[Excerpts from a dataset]

══════════════════════════════

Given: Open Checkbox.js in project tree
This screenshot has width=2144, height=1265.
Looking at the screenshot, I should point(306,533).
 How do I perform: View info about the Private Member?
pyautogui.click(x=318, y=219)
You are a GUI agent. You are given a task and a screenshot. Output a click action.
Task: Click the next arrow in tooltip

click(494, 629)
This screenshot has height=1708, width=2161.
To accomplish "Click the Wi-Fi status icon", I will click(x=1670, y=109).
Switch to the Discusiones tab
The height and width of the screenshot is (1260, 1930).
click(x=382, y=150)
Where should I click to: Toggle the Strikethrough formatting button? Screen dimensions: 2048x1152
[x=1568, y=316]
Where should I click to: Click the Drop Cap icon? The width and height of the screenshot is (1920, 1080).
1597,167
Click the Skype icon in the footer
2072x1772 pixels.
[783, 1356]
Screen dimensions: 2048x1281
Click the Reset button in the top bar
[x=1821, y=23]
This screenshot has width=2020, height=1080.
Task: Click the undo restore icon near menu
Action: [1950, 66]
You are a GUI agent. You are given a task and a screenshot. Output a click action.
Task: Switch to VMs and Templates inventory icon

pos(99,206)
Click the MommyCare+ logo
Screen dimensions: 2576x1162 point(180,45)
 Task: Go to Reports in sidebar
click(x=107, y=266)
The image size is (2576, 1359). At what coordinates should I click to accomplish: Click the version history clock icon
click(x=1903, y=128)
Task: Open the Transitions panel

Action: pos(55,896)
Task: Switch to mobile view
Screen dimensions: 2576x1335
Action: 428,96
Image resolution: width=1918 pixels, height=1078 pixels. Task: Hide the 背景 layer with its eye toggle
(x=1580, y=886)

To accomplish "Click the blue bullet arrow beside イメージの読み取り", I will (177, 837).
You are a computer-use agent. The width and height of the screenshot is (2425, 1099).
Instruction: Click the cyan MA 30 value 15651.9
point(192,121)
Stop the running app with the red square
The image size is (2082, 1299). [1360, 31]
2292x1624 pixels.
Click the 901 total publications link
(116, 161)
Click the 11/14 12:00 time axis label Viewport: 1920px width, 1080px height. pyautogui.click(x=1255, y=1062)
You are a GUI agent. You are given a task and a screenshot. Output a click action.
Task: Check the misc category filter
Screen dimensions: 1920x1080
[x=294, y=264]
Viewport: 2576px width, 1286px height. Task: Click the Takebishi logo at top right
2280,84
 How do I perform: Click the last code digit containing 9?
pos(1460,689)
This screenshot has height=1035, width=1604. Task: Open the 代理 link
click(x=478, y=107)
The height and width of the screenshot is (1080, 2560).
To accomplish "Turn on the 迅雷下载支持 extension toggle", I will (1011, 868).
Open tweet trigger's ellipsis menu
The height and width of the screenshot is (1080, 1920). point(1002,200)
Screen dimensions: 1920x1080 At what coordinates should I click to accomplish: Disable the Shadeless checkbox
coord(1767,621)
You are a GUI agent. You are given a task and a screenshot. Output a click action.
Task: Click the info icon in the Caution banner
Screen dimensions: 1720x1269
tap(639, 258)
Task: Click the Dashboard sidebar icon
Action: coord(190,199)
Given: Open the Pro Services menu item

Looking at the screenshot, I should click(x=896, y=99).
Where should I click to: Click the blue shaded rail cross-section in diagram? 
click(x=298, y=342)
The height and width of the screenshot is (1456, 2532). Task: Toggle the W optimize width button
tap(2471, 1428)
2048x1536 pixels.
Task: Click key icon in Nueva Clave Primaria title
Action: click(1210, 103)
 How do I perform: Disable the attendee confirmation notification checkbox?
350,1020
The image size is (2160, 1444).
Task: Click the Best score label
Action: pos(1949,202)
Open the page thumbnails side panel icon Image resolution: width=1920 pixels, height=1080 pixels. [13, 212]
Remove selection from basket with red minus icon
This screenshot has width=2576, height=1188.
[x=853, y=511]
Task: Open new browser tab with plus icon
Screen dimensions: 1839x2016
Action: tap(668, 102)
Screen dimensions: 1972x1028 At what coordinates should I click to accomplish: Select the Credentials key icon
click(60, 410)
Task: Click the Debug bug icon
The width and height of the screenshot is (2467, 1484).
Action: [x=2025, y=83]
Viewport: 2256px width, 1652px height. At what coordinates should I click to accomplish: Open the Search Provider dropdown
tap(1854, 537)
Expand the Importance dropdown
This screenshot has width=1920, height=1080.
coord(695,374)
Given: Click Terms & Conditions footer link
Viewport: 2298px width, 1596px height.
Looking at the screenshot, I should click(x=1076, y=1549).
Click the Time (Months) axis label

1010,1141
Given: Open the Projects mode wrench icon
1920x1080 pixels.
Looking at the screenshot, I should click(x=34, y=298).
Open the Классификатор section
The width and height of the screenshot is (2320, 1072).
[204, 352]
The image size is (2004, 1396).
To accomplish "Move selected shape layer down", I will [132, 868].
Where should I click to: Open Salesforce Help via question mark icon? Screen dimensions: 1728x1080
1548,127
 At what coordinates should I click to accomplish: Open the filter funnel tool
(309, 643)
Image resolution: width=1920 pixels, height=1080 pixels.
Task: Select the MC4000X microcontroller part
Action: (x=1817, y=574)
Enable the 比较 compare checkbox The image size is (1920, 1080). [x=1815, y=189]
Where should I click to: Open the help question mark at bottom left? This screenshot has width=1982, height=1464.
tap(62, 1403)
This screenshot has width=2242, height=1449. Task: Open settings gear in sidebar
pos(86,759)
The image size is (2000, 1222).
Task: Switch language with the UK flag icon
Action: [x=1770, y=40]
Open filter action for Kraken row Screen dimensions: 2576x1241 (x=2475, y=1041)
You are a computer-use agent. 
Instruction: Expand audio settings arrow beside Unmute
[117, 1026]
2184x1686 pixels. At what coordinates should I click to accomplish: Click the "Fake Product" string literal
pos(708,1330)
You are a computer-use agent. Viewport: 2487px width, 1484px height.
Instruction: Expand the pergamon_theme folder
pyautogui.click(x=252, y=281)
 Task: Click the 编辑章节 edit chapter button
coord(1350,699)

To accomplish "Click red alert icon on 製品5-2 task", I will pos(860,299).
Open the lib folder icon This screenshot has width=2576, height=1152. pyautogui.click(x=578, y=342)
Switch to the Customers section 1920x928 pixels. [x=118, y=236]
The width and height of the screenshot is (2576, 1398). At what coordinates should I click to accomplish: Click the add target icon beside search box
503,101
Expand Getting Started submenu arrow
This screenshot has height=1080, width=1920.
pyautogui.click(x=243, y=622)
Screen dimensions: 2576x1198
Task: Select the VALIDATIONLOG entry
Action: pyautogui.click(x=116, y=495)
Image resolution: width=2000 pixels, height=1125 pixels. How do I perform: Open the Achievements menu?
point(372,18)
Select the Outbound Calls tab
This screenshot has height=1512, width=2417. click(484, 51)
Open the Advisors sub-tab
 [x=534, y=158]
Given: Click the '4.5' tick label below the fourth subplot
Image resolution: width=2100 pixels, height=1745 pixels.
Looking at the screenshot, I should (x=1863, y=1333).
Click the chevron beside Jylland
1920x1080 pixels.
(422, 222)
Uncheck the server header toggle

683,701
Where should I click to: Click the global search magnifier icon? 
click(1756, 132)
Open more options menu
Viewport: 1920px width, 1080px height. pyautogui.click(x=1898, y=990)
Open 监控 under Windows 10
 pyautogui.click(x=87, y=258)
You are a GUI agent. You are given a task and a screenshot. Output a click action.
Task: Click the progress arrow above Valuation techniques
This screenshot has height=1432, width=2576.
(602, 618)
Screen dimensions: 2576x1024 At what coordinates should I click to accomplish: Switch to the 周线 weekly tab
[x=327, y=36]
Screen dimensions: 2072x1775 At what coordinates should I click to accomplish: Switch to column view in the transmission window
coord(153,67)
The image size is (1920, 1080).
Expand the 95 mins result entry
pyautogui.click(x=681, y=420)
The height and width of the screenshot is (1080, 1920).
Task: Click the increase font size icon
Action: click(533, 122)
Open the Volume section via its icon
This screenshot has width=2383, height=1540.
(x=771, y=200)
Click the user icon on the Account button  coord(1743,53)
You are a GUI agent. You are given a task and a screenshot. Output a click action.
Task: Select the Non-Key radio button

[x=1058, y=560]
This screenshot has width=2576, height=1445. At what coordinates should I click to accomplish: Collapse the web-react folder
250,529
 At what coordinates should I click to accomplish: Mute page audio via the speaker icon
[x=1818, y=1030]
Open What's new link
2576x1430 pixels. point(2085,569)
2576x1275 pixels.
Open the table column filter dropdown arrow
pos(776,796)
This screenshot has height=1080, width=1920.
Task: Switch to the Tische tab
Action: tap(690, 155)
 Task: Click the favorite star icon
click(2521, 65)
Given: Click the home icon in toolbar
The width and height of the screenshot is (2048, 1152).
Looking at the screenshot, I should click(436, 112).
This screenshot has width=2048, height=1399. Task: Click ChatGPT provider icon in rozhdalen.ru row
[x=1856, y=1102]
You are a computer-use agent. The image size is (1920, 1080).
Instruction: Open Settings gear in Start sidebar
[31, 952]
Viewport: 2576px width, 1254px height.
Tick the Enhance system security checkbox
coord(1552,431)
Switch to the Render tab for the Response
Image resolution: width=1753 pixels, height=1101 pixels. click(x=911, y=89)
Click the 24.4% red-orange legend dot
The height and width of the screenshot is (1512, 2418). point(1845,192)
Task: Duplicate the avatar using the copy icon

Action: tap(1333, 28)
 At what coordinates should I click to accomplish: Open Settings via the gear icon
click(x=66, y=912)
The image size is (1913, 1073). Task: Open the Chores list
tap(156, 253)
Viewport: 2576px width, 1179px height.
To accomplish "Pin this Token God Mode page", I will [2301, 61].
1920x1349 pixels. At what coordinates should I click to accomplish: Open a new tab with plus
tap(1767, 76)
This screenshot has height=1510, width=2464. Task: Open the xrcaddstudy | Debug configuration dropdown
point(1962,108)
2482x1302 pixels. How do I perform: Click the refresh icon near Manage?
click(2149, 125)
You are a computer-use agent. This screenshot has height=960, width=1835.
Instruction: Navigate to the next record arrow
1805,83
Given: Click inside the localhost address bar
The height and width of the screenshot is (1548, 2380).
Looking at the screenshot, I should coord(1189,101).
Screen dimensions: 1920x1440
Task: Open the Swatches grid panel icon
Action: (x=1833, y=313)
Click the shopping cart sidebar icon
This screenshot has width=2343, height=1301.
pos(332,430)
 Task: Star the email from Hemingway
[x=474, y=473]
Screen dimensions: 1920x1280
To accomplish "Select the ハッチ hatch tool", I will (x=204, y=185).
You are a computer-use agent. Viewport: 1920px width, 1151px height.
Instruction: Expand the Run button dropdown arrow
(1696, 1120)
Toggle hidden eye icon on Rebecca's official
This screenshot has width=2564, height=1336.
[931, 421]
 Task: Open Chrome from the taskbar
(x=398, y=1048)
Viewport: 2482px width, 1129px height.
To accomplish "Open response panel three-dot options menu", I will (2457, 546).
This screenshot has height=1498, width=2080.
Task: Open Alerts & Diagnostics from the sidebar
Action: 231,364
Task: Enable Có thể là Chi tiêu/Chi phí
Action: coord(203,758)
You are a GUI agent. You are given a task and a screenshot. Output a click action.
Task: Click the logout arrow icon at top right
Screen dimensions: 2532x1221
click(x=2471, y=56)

══════════════════════════════

- **Exercise prompt**
Your answer must be the lines above from the one containing "You are a computer-use agent. This" to the one containing "Given: Click inside the localhost address bar", both included, restated word for word.

- **Solution below**
You are a computer-use agent. This screenshot has height=960, width=1835.
Instruction: Navigate to the next record arrow
1805,83
Given: Click inside the localhost address bar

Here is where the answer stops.